◆ EXERCISE TASK: Please rewrite the lines from the one with "You are a computer-use" through the end of the lines below, both ends included, as a JSON list of strings, one per line, leaving out blank lines and pictures.
>>>
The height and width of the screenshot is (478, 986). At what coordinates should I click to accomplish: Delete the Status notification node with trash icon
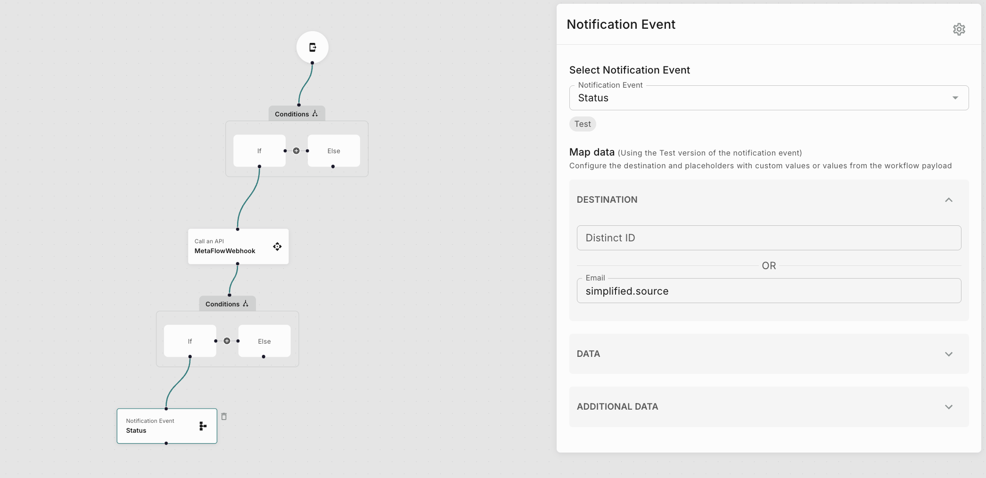[224, 416]
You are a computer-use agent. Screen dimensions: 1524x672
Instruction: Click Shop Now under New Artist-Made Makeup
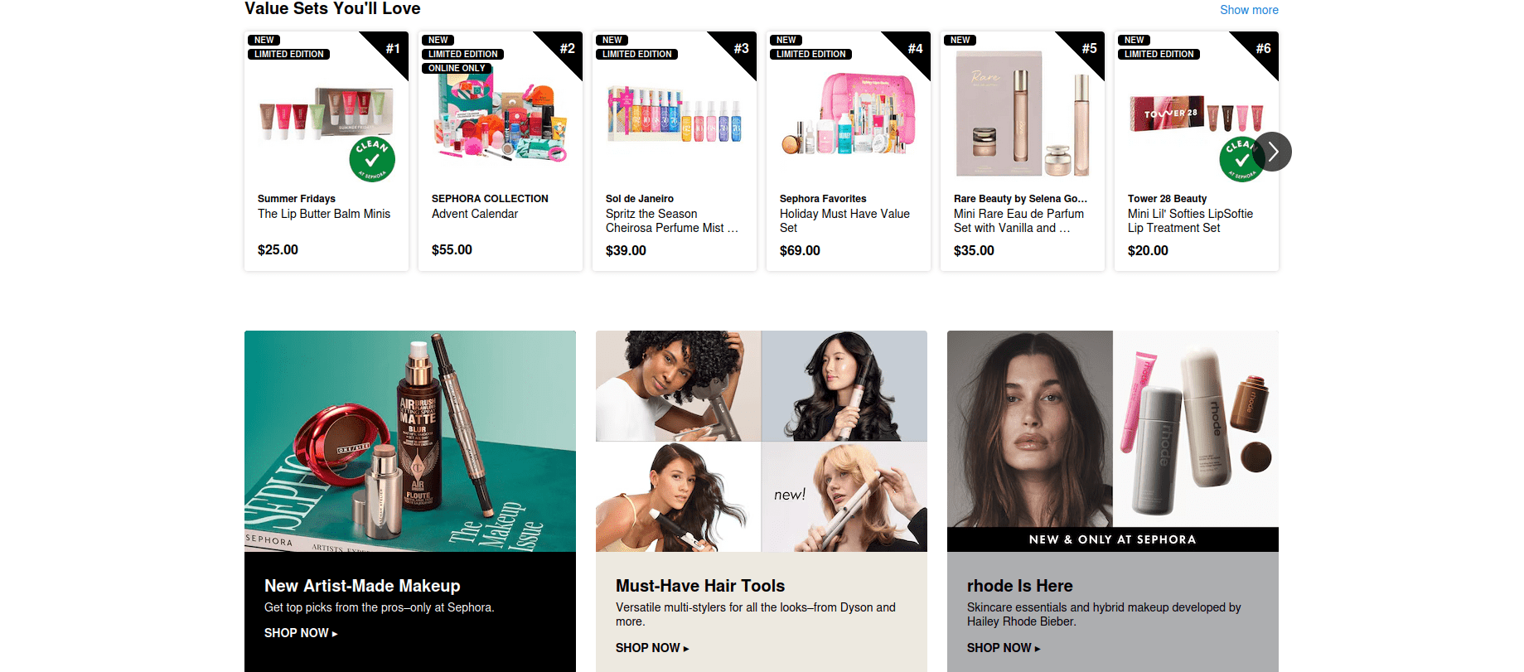pos(301,633)
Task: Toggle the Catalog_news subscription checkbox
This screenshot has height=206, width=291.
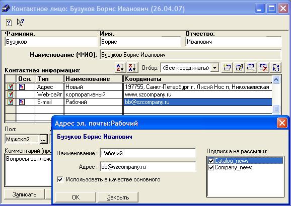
<<<
◆ CORRECT RESULT:
[
  "You are a computer-use agent. Screen dimensions: 1524x672",
  "Instruction: Click Shop Now under New Artist-Made Makeup",
  "pos(301,633)",
  "Task: Toggle the Catalog_news subscription checkbox",
  "This screenshot has height=206, width=291."
]